Activist Conquers Past to Promote ‘Freedom’

Somaly Mam Legros describes it as a flash, the moment she realized what her mission had to be.

While interviewing prostitutes for a Medicins Sans Frontiers AIDS project several years ago, she realized that their lives were not much different from the one she had escaped.

“I understand because I went through all they did,” she said in her garden-enclosed Phnom Penh rehabilitation center, Afesip. “Therefore it is necessary that I help them.”

Her work rescuing child prostitutes and reintegrating them into society recently gained her the Asturias Prize, Spain’s equivalent of the Nobel Prize. She flew to Ovieda, Spain last month to be awarded the honor along with six other women from around the world.

Somaly Mam Legros, an orphan taken care of by a man who she said may or may not have been her grandfather,  doesn’t know precisely how old she is, nor where exactly in Mon-dolkiri province she was born.

“When I was about 15 I was sold [by my grandfather] to a man who became my first husband,” she said. “Then afterwards, there were two others—they were not officially husbands, not boyfriends. It’s difficult to explain…. You cannot speak of love in these cases.”

The horror of many years of mistreatment by men was not a subject she wished to recall.

“I was beaten and raped by many men,” she said simply, and refused to elaborate.

Her face, shaped by years of determination, she spoke in fluent French but with the periodic difficulty of one striving constantly to maintain a dam to hold back angry passions. She spoke of her past with a reticence in keeping with the philosophy she uses to counsel prostitutes: Learn a trade and be independent so you do  not ever have to return to past misery.

In 1991, Somaly Mam Legros met her present husband, Pierre, a French citizen, and married him in 1993. After two years of studying in France, she returned to Cambodia and volunteered with Medicins Sans Frontiers.

Pierre Legros said that after his wife was inspired to help prostitutes, she borrowed the family car and visited every brothel in the Phnom Penh area to learn more about the conditions of Cambodian prostitutes.

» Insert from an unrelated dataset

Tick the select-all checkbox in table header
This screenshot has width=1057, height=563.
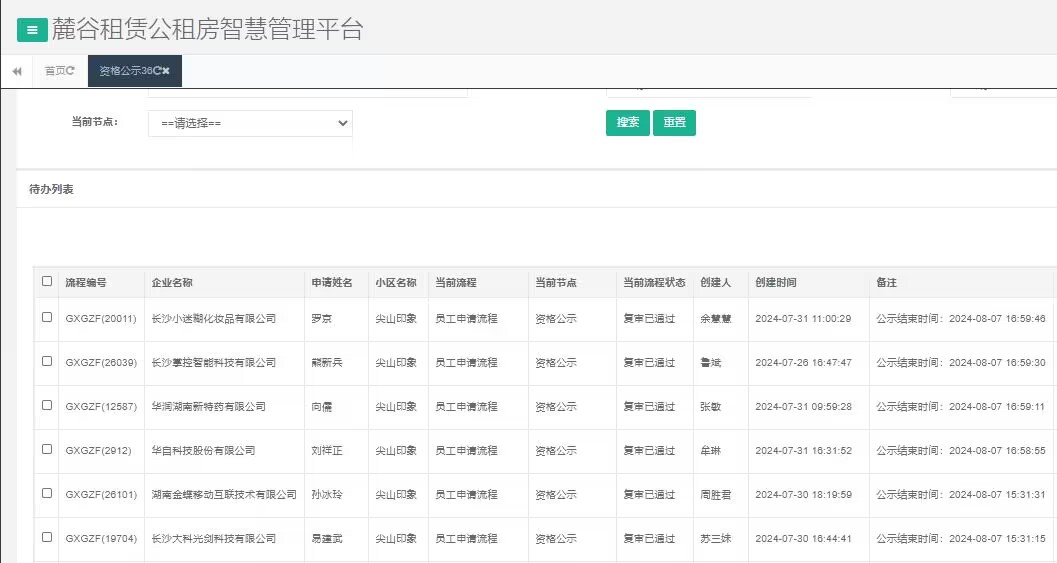coord(47,282)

After many difficulties obtaining financing because of poor perceptions of prostitution, she established Afesip in Feb­ruary 1996 with the aid of NGOs such as Save the Children UK and, later,  the UN Children’s Fund.

In conjunction with the Min­istry of Social Affairs, Afesip in­vestigates brothels to rescue juvenile prostitutes—some as young as 12 and all held against their will. The group provides the young girls with vocational training, psychological counseling, and medical care in preparation for their re-entry into Cambodian society.

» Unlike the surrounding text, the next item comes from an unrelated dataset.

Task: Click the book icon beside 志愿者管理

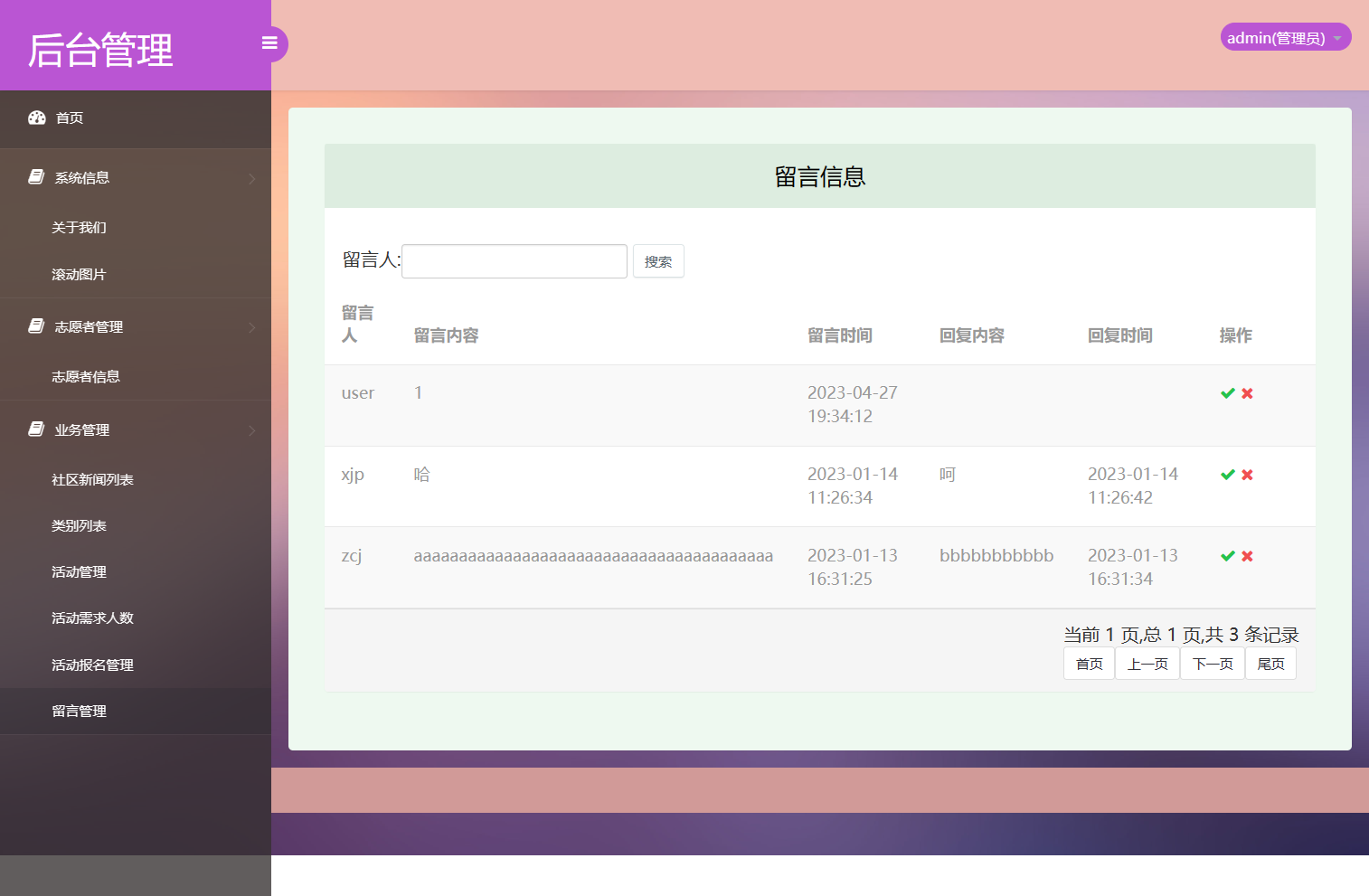Action: point(34,325)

Afesip has now rehabilitated 150 prostitutes, she said.

And in January, Somaly Mam Legros was catapulted to fame after a French television documentary on Cambodian prostitution showedhorrified European audiences  her work and the harsh reality of sex slavery.

Somaly Mam Legros emphatically said she was not against men in general, nor even of prostitution as such, but only of child and forced prostitution. However, she preferred to put her life, and those of the prostitutes she aids, into a wider context illustrating how difficult it is for Cambodian women to take charge of their own lives and minds.

Just as prostitutes have no autonomy over their bodies, Somaly Mam Legros said Cambodian women in general have little autonomy over the development of their minds. The society which allows 12-year-olds to become prostitutes, sold by mothers, aunts and friends, is created by a lack of communication in the family and low educational standards for women, she said.

Somaly Mam Legros said she hoped she could address both the lack of communication and educational opportunities with the growing international recognition of Afesip, whose offices in France and Belgium she now oversees.

“Freedom, there isn’t much of [for women] in Cam­bodia,” she said.